* Goal of the exercise *
Output the items from the beginning up to and including the line containing "Click the Bluetooth" as a JSON list of strings, with one string per line and blank lines omitted.

━━━━━━━━━━━━━━━━━━━━

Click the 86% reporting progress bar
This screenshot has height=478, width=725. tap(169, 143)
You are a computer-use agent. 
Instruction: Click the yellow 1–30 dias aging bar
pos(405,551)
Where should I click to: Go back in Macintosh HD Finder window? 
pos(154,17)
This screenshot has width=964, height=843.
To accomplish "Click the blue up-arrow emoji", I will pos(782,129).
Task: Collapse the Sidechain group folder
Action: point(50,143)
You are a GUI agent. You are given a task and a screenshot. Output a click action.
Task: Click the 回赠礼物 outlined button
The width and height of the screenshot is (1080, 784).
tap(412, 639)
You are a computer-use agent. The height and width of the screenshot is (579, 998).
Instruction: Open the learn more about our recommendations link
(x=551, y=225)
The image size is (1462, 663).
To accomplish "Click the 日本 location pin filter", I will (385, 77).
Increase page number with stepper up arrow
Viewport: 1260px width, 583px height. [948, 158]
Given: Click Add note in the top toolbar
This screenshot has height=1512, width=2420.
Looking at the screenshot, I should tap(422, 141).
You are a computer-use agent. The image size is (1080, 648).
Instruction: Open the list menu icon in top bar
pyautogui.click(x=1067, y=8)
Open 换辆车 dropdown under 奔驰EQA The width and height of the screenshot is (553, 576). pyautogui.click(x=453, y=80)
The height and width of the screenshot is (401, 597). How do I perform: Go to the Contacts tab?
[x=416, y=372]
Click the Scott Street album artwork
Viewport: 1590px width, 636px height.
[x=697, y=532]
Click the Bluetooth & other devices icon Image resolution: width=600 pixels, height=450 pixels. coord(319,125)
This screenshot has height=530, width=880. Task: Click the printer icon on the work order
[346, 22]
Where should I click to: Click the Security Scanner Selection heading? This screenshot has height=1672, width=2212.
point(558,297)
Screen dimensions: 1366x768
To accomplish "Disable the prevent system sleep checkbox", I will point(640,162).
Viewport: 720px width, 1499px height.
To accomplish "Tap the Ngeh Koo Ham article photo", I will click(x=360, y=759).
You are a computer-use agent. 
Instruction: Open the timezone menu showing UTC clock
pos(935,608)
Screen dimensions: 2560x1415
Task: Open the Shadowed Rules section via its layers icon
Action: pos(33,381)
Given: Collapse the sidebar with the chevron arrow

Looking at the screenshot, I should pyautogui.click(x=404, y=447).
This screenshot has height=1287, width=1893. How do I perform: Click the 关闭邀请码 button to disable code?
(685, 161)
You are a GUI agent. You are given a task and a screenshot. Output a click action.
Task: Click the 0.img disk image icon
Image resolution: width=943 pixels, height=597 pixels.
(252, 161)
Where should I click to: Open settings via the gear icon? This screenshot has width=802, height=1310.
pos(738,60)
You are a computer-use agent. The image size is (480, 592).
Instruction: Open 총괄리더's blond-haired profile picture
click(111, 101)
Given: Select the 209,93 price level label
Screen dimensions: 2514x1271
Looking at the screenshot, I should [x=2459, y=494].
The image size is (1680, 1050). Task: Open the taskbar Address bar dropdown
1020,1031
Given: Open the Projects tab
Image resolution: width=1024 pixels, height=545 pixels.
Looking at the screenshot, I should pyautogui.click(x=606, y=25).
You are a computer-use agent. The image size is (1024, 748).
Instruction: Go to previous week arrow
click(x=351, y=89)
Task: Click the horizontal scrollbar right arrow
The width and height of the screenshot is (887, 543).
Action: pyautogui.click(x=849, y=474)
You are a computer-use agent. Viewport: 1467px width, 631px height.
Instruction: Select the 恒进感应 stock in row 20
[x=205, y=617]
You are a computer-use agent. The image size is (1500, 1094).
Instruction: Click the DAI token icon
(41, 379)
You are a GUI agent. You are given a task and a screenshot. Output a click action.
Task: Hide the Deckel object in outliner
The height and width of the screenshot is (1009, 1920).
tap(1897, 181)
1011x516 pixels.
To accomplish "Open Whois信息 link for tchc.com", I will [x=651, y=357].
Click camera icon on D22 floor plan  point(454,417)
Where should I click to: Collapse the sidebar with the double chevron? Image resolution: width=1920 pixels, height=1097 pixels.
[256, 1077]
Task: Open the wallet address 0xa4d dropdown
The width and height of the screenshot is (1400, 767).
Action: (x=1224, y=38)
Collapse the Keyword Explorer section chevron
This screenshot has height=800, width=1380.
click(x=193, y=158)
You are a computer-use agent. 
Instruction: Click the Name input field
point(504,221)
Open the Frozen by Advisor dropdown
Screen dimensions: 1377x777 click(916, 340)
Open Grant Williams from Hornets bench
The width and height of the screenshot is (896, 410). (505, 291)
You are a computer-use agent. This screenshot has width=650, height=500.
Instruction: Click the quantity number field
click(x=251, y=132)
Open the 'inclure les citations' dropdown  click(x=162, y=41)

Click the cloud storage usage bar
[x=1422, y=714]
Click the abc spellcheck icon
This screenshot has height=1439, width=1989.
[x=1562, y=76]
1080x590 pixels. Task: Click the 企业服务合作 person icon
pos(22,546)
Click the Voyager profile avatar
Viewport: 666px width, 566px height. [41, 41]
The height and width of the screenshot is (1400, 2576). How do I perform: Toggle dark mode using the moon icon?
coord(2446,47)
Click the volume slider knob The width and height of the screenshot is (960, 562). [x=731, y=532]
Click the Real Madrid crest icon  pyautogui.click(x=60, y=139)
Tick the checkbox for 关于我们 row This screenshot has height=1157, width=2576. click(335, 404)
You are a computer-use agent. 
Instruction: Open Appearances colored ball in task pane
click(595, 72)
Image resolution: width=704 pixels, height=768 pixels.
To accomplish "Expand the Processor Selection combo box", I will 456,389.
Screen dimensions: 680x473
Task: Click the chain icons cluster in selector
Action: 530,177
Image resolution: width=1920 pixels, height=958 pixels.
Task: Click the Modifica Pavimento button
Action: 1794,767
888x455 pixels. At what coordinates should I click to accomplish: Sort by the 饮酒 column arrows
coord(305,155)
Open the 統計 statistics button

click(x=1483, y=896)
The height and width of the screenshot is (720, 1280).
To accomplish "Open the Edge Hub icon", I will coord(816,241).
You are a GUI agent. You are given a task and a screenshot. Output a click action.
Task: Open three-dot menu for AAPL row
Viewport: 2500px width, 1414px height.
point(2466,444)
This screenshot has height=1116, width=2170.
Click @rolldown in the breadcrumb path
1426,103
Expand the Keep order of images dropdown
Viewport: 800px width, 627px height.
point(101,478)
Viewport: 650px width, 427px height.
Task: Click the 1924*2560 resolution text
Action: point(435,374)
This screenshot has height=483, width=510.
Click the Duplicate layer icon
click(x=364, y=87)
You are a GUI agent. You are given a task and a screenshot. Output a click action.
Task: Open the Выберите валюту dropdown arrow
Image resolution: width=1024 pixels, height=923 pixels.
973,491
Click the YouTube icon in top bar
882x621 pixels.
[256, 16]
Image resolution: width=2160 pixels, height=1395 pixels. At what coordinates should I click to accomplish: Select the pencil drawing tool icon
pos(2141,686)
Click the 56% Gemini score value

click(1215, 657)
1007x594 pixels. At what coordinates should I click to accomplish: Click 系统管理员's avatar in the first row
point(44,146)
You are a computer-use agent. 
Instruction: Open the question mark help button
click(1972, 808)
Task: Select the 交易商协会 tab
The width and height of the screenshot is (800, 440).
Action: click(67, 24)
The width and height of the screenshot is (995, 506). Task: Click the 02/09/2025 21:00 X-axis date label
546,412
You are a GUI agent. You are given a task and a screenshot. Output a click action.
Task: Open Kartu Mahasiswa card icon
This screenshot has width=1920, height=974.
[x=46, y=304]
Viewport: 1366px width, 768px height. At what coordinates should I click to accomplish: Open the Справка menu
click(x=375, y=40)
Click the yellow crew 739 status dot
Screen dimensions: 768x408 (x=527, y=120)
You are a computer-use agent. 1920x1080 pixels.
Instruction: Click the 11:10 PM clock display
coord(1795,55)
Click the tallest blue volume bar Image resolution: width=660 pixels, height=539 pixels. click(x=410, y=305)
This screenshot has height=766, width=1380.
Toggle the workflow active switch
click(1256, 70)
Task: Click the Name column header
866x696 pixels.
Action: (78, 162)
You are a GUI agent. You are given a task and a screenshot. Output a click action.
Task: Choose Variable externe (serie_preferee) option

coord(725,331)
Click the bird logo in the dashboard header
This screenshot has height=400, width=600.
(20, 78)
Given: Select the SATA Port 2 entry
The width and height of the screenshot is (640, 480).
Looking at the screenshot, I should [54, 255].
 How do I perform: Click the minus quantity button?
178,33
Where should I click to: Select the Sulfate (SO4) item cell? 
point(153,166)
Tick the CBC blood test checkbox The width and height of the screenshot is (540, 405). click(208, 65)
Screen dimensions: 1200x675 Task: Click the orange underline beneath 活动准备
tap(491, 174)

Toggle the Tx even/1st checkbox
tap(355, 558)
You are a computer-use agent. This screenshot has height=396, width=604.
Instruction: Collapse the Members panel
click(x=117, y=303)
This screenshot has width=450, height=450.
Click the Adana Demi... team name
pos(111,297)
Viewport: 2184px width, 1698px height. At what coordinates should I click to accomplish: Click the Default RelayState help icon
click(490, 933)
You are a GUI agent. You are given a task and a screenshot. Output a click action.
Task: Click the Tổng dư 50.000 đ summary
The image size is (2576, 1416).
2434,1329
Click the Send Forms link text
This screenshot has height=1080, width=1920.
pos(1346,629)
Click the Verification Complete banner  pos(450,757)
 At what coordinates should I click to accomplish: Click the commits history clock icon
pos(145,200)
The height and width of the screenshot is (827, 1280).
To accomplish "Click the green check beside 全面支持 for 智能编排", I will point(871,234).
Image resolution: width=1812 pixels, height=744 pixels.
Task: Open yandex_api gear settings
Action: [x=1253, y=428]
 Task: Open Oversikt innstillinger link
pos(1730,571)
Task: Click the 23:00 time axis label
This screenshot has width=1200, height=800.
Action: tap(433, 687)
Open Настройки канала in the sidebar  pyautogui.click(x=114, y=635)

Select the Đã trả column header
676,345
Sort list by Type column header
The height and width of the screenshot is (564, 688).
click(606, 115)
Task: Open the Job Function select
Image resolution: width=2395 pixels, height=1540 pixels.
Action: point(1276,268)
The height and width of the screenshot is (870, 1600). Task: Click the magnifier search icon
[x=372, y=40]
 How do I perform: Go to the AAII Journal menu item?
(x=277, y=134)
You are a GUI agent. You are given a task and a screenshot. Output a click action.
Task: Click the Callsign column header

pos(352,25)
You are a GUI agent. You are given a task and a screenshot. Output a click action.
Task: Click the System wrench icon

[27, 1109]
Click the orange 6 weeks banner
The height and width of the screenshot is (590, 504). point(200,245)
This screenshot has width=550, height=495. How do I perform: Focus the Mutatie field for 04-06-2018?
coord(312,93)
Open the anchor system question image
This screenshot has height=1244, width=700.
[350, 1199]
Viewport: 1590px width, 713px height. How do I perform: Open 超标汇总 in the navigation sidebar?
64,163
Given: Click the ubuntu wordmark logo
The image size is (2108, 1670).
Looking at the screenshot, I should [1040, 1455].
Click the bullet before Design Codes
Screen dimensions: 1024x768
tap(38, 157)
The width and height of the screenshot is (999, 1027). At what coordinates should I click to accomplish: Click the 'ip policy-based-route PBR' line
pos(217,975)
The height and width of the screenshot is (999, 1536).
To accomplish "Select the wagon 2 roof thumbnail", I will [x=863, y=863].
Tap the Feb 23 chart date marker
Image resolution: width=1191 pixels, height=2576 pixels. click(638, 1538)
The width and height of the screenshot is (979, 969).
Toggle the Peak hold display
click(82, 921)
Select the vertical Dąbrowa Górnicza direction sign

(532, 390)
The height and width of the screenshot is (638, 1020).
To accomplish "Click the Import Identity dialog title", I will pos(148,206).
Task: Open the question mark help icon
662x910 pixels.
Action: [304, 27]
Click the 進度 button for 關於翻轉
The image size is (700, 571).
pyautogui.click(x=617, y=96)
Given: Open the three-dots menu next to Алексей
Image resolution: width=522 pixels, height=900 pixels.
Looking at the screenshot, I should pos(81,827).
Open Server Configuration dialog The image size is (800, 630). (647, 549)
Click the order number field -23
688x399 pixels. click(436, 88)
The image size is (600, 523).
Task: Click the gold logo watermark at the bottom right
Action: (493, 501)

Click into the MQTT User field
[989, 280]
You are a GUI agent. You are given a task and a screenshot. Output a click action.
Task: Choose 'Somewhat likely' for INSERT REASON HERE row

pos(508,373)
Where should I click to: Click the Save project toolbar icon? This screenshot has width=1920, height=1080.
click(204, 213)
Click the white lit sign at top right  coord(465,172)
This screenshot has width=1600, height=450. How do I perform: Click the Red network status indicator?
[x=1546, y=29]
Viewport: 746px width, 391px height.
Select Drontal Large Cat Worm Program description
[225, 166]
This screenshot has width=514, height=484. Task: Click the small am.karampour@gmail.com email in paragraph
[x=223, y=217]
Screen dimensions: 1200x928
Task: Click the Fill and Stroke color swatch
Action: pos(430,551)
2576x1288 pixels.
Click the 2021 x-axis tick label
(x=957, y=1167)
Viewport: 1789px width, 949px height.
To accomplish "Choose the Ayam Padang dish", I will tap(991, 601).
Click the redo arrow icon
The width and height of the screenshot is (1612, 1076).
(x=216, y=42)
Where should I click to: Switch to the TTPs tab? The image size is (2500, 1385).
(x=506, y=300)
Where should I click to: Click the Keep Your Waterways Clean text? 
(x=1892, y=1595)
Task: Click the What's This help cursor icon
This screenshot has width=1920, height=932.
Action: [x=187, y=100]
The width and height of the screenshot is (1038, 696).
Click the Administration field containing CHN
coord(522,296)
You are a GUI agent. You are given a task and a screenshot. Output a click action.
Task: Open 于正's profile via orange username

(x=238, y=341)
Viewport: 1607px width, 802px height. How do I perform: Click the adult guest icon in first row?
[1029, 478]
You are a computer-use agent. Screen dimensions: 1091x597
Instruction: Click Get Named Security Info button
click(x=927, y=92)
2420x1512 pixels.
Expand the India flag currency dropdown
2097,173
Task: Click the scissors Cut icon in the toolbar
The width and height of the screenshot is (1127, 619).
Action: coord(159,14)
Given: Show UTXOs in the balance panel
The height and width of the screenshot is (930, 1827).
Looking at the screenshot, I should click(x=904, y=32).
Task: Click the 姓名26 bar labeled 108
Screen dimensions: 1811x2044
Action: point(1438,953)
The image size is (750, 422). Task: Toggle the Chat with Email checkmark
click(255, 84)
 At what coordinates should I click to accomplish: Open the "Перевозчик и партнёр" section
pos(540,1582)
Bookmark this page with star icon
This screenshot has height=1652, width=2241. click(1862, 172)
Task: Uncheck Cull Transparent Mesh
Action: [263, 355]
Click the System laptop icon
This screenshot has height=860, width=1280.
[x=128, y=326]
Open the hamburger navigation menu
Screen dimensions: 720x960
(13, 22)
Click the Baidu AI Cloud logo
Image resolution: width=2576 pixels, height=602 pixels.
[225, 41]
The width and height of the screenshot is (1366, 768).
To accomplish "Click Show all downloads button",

━━━━━━━━━━━━━━━━━━━━

* Exercise answer *
[
  "Click the 86% reporting progress bar",
  "This screenshot has height=478, width=725. tap(169, 143)",
  "You are a computer-use agent. ",
  "Instruction: Click the yellow 1–30 dias aging bar",
  "pos(405,551)",
  "Where should I click to: Go back in Macintosh HD Finder window? ",
  "pos(154,17)",
  "This screenshot has width=964, height=843.",
  "To accomplish \"Click the blue up-arrow emoji\", I will pos(782,129).",
  "Task: Collapse the Sidechain group folder",
  "Action: point(50,143)",
  "You are a GUI agent. You are given a task and a screenshot. Output a click action.",
  "Task: Click the 回赠礼物 outlined button",
  "The width and height of the screenshot is (1080, 784).",
  "tap(412, 639)",
  "You are a computer-use agent. The height and width of the screenshot is (579, 998).",
  "Instruction: Open the learn more about our recommendations link",
  "(x=551, y=225)",
  "The image size is (1462, 663).",
  "To accomplish \"Click the 日本 location pin filter\", I will (385, 77).",
  "Increase page number with stepper up arrow",
  "Viewport: 1260px width, 583px height. [948, 158]",
  "Given: Click Add note in the top toolbar",
  "This screenshot has height=1512, width=2420.",
  "Looking at the screenshot, I should tap(422, 141).",
  "You are a computer-use agent. The image size is (1080, 648).",
  "Instruction: Open the list menu icon in top bar",
  "pyautogui.click(x=1067, y=8)",
  "Open 换辆车 dropdown under 奔驰EQA The width and height of the screenshot is (553, 576). pyautogui.click(x=453, y=80)",
  "The height and width of the screenshot is (401, 597). How do I perform: Go to the Contacts tab?",
  "[x=416, y=372]",
  "Click the Scott Street album artwork",
  "Viewport: 1590px width, 636px height.",
  "[x=697, y=532]",
  "Click the Bluetooth & other devices icon Image resolution: width=600 pixels, height=450 pixels. coord(319,125)"
]